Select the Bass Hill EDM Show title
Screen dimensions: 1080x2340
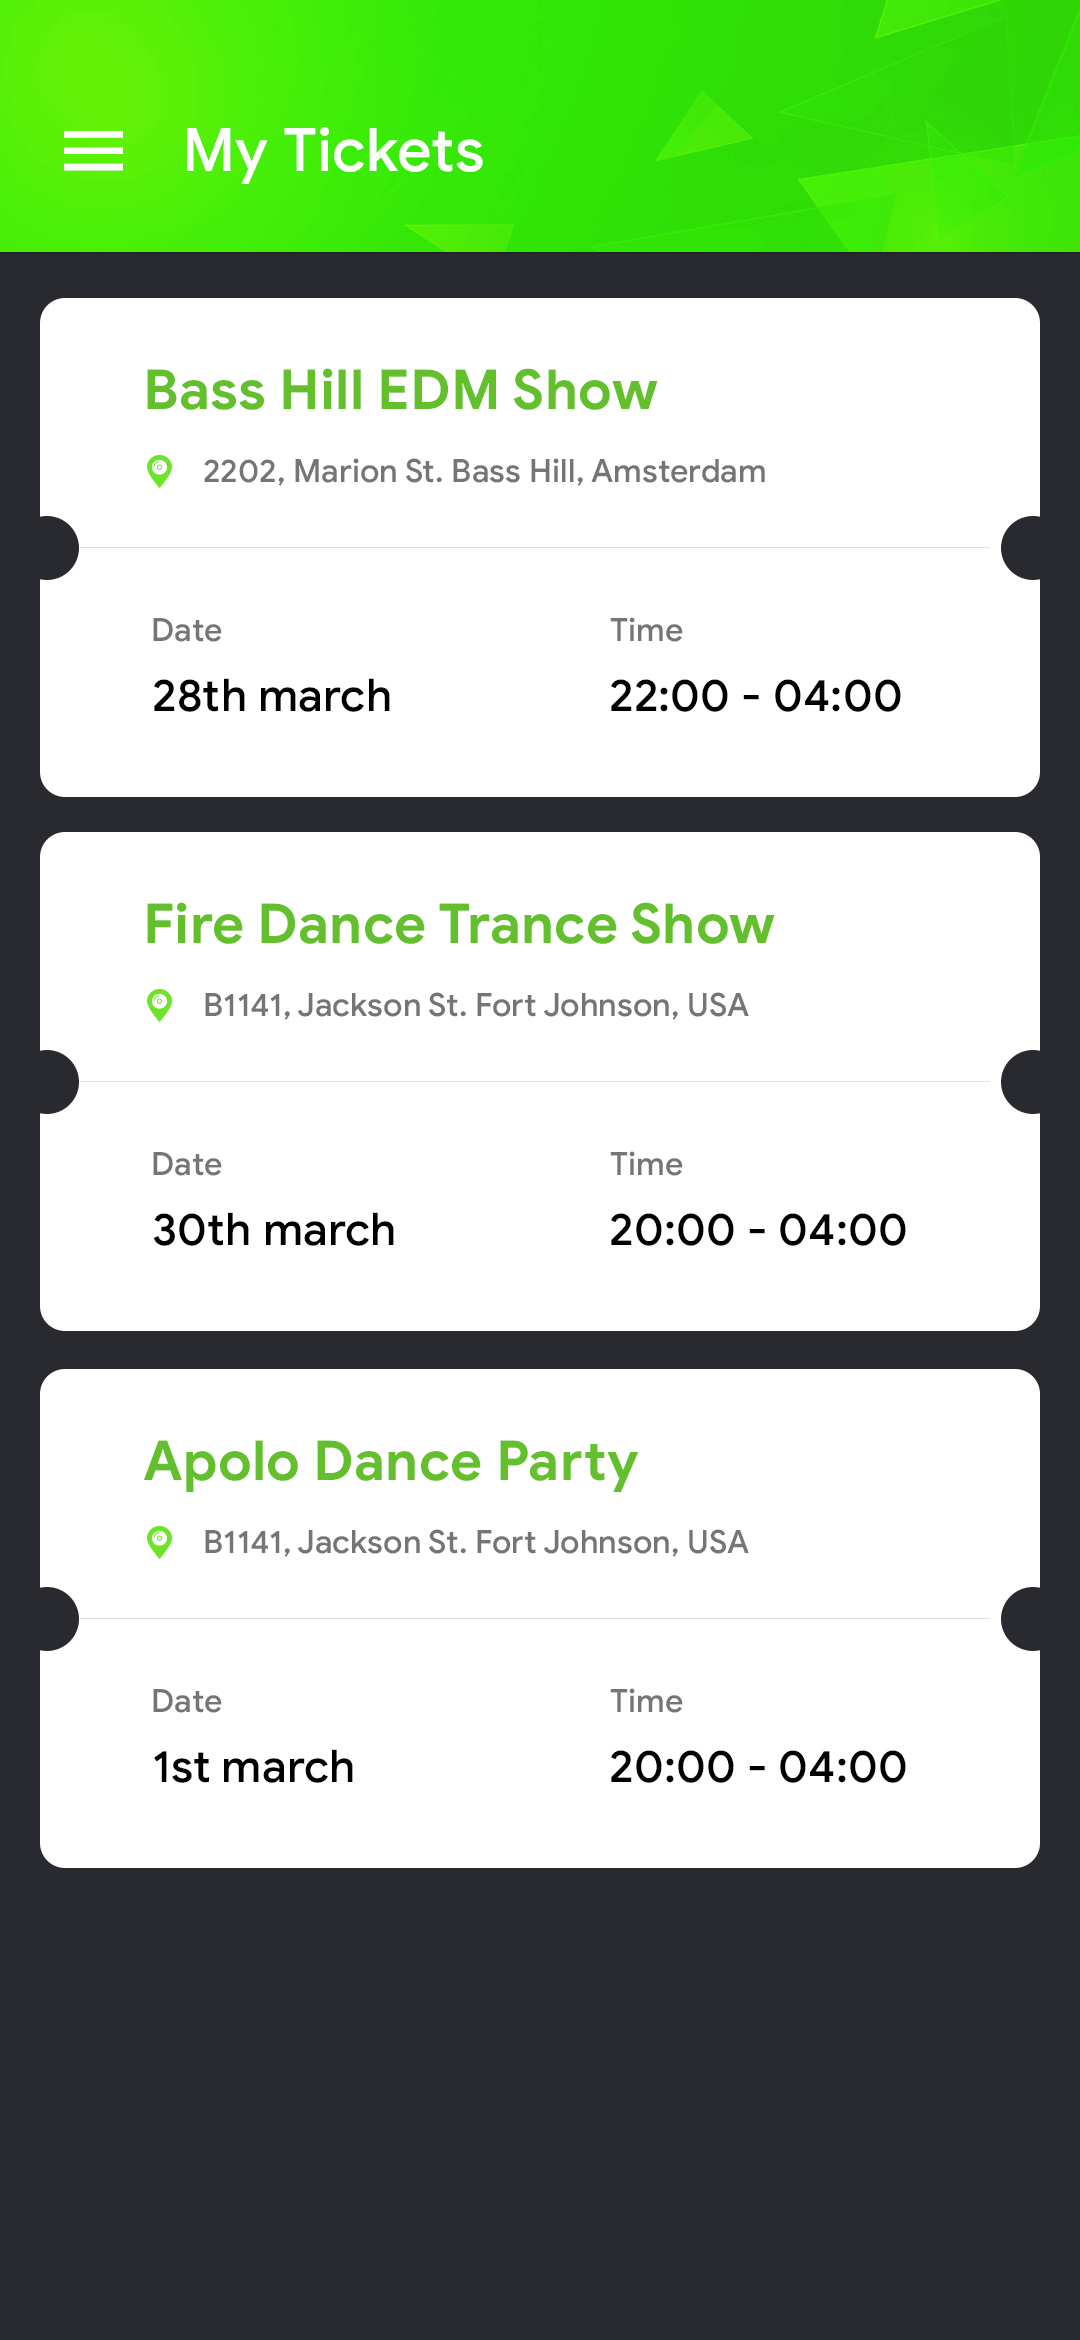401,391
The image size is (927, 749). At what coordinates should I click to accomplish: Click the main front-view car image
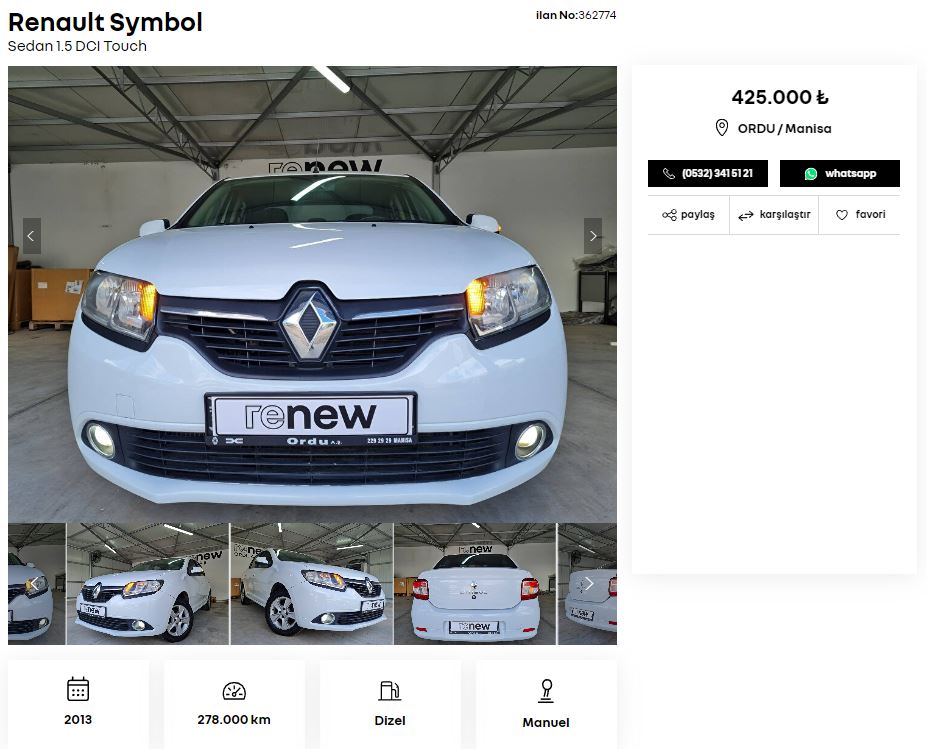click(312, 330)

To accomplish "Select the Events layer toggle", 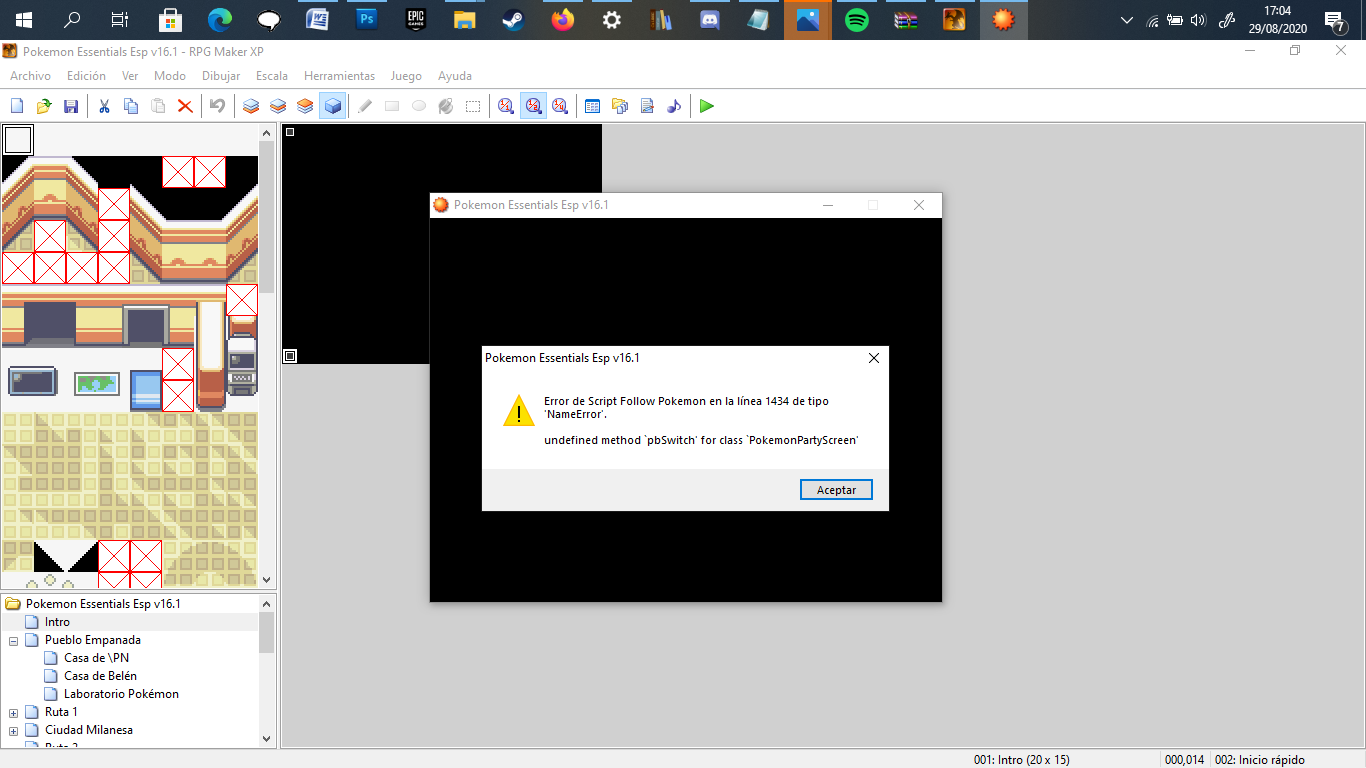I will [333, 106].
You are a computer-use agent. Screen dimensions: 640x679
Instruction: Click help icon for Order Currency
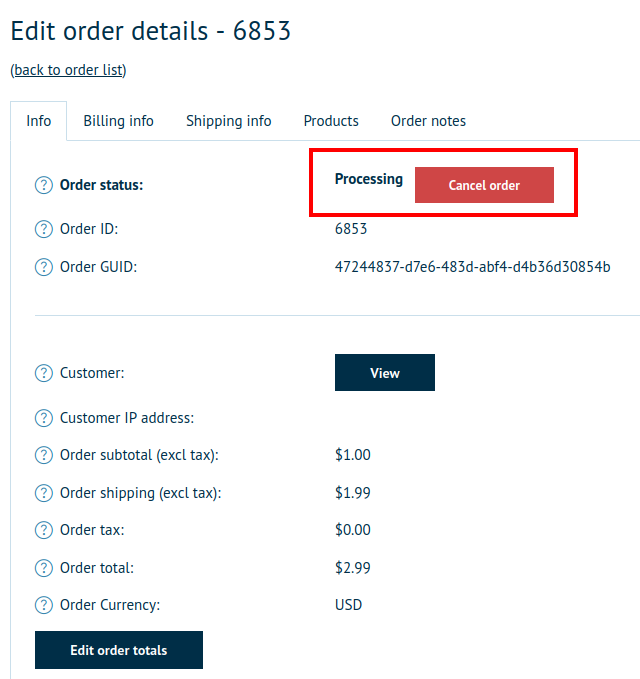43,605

====

**Your instructions:**
All that belongs in the answer is the lines from the line with "Instruction: Click help" through the closing line of the entries, inclusive, transcribed exactly and free of pictures.

**Expected answer:**
Instruction: Click help icon for Order Currency
43,605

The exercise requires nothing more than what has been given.